Highlights & Insights¶
- Extreme Simplicity: The method reduces to a single geometric operation—angular sampling on the hypersphere—requiring no model modification, no auxiliary labels, no training, and virtually zero computational overhead.
- Mathematical Elegance: Hypersphere geometry guarantees norm invariance and exact angular control; the angle-bisection strategy for avoiding identity overlap has a rigorous geometric interpretation.
- Strong Generalizability: IDperturb is plug-and-play for any identity-conditioned diffusion model, validated on both FFHQ and C-WF baselines.
Limitations & Future Work¶
- At low lb values (e.g., 0.4), identity consistency of some samples degrades noticeably, with a significant rise in EER.

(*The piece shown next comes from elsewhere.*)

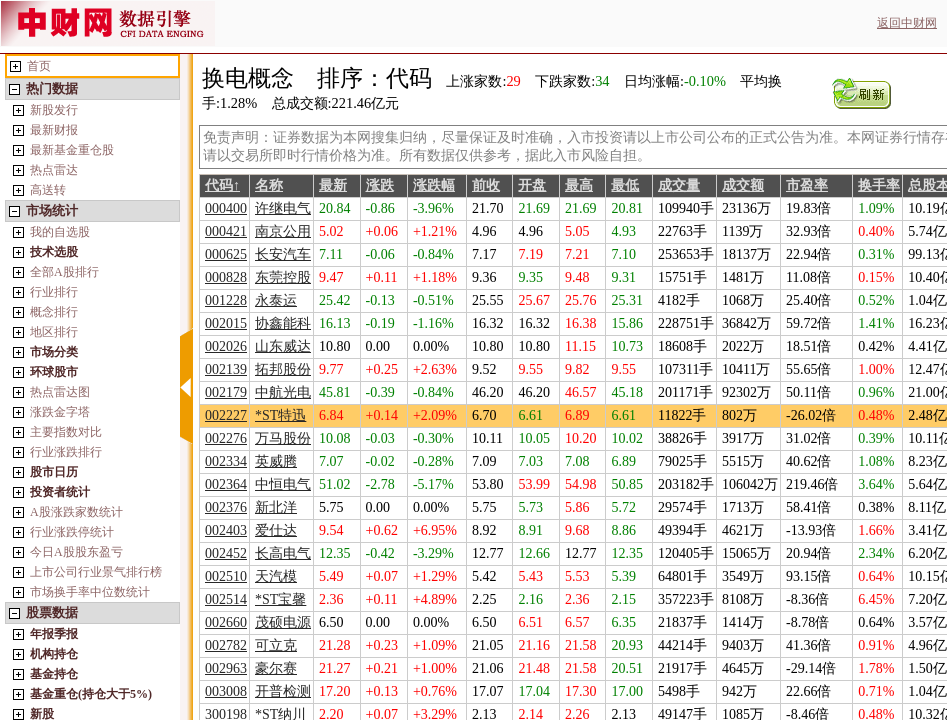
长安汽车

- Validation is limited to IDiff-Face; stronger baselines such as Arc2Face have not been tested.
- Angular sampling directions are uniformly random, leaving unexploited the semantic structure whereby different directions in embedding space correspond to different attribute variations.
- The method is designed for 2D face synthesis; extension to 3D face generation or general image generation remains to be validated.
Related Work & Insights¶
- IDiff-Face / UIFace: The baseline diffusion models; IDperturb provides plug-and-play improvements on top of these.
- DCFace: Increases diversity via learned style embeddings—more complex but potentially capturing richer variation.
- HyperFace: Iteratively optimizes embedding space sampling at higher computational cost.
- Insights: The geometric structure of hyperspherical embedding spaces warrants deeper exploitation—for example, non-uniform sampling along semantically meaningful directions (corresponding to age, pose, etc.), or extending this paradigm to other conditional generation tasks (e.g., style transfer, text-conditioned generation).
Rating¶
- Novelty: ⭐⭐⭐⭐ Addresses the diversity problem from a purely geometric perspective; the approach is concise yet effective.
- Experimental Thoroughness: ⭐⭐⭐⭐ Multiple baselines, benchmarks, and multi-faceted ablations (diversity / consistency / attributes / separability); highly comprehensive.
- Writing Quality: ⭐⭐⭐⭐ Mathematical derivations are clear, figures are intuitive, and experiments are well-organized.
- Value: ⭐⭐⭐⭐ Zero-cost plug-and-play improvement of synthetic face data quality; directly applicable to privacy-preserving FR training scenarios.